How to Query Parquet Files with DuckDB in Python (vs Pandas)
How to Query Parquet Files with DuckDB in Python
You’ve converted a mountain of market data into sleek, compressed Parquet files (if not, start with our guide on **reading and writing Parquet in Python. Now you want to aggregate billions of rows, join multiple datasets, and do it fast—without waiting for a remote database. Enter DuckDB, an in‑process analytical SQL engine that treats Parquet files like native tables. It runs directly inside your Python script, with no server setup and no network lag.
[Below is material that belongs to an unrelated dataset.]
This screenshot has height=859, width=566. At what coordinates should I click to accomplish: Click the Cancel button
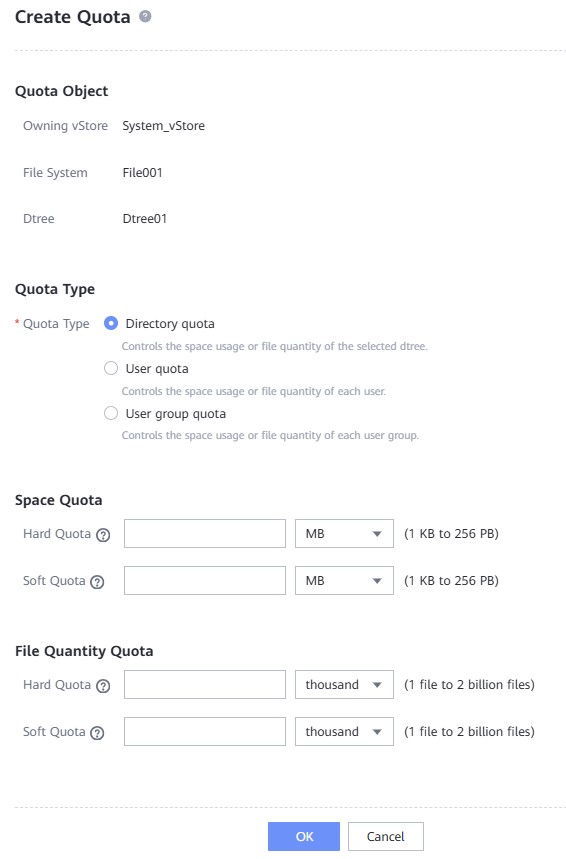pyautogui.click(x=386, y=837)
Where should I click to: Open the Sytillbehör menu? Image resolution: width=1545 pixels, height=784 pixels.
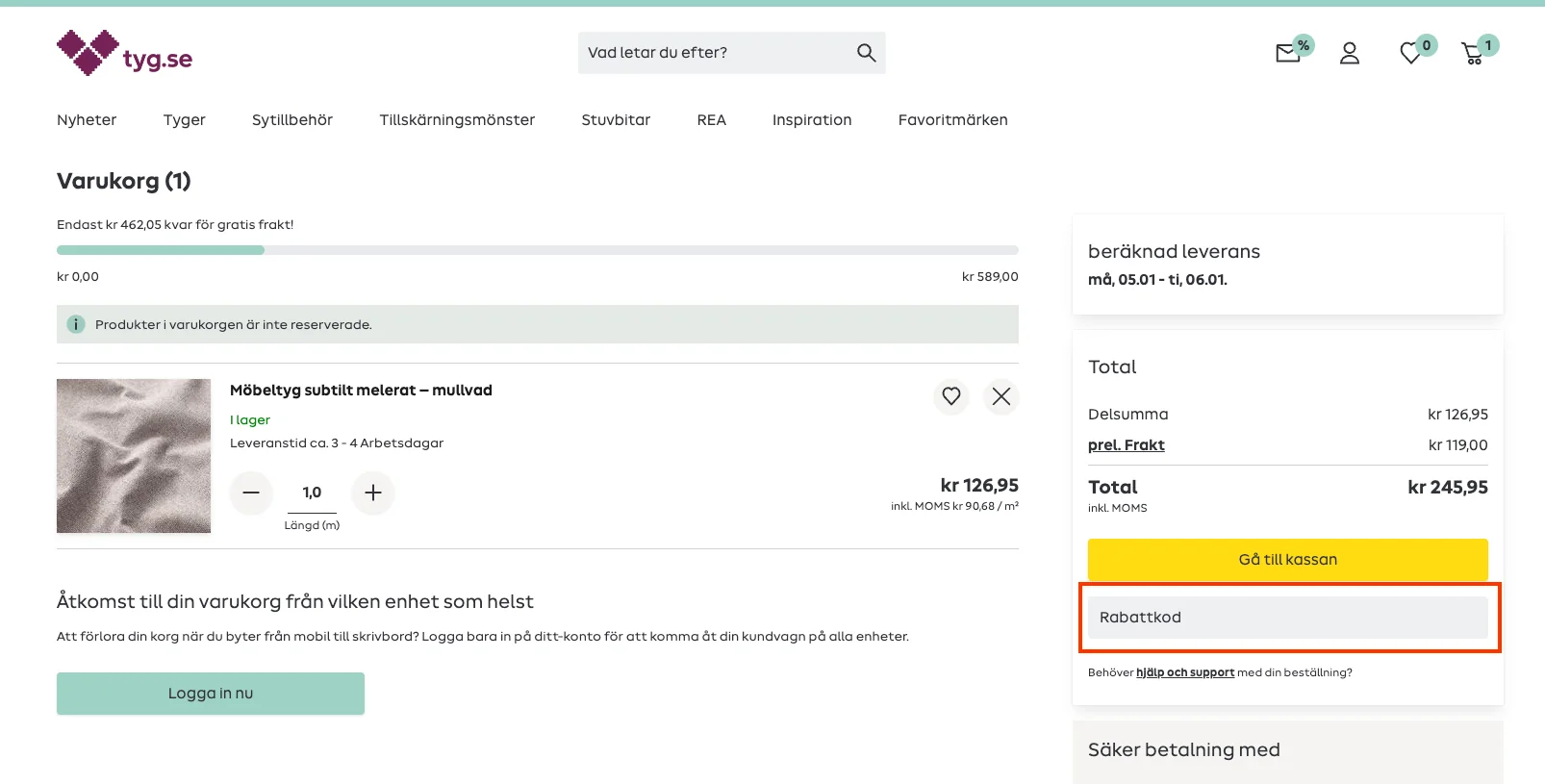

In this how‑to, you’ll load a folder of Parquet files, write SQL aggregations that would make pandas sweat, and measure the performance gap. By the end, you’ll know exactly when DuckDB leaves pandas in the dust—and when it doesn’t.
Why DuckDB + Parquet?
Think of pandas as a skilled solo chef who can handle a few dishes at once, but slows down when you ask for a banquet for 10,000. DuckDB is the industrial kitchen: it processes data in vectorized batches, optimizes queries with statistics from Parquet’s metadata, and parallelizes across your CPU cores. Together, DuckDB and Parquet give you the speed of a columnar database without the overhead of a server.
For a broader view of how this stack fits into a quant’s local research pipeline, see our Parquet & DuckDB: How Local In‑Process Engines Outperform SQL Databases for Quants.
Installing DuckDB
You can install DuckDB alongside pandas and pyarrow:
pip install duckdb pandas pyarrow
DuckDB can also be used via its CLI, but here we’ll embed it directly in Python.
Loading a Folder of Parquet Files
Imagine you’ve saved one month of minute‑by‑minute trade data per Parquet file, all in a folder called market_data/. To query them all as a single table, point DuckDB at the directory with a glob pattern:
import duckdb
# Load all Parquet files in the folder
query = """
SELECT *
FROM 'market_data/*.parquet'
"""
df_all = duckdb.sql(query).df()
print(f"Loaded {len(df_all):,} rows")
That’s it. DuckDB automatically discovers the files, reads their schemas, and unions them—column names and types must match across files. No manual for loop, no pd.concat.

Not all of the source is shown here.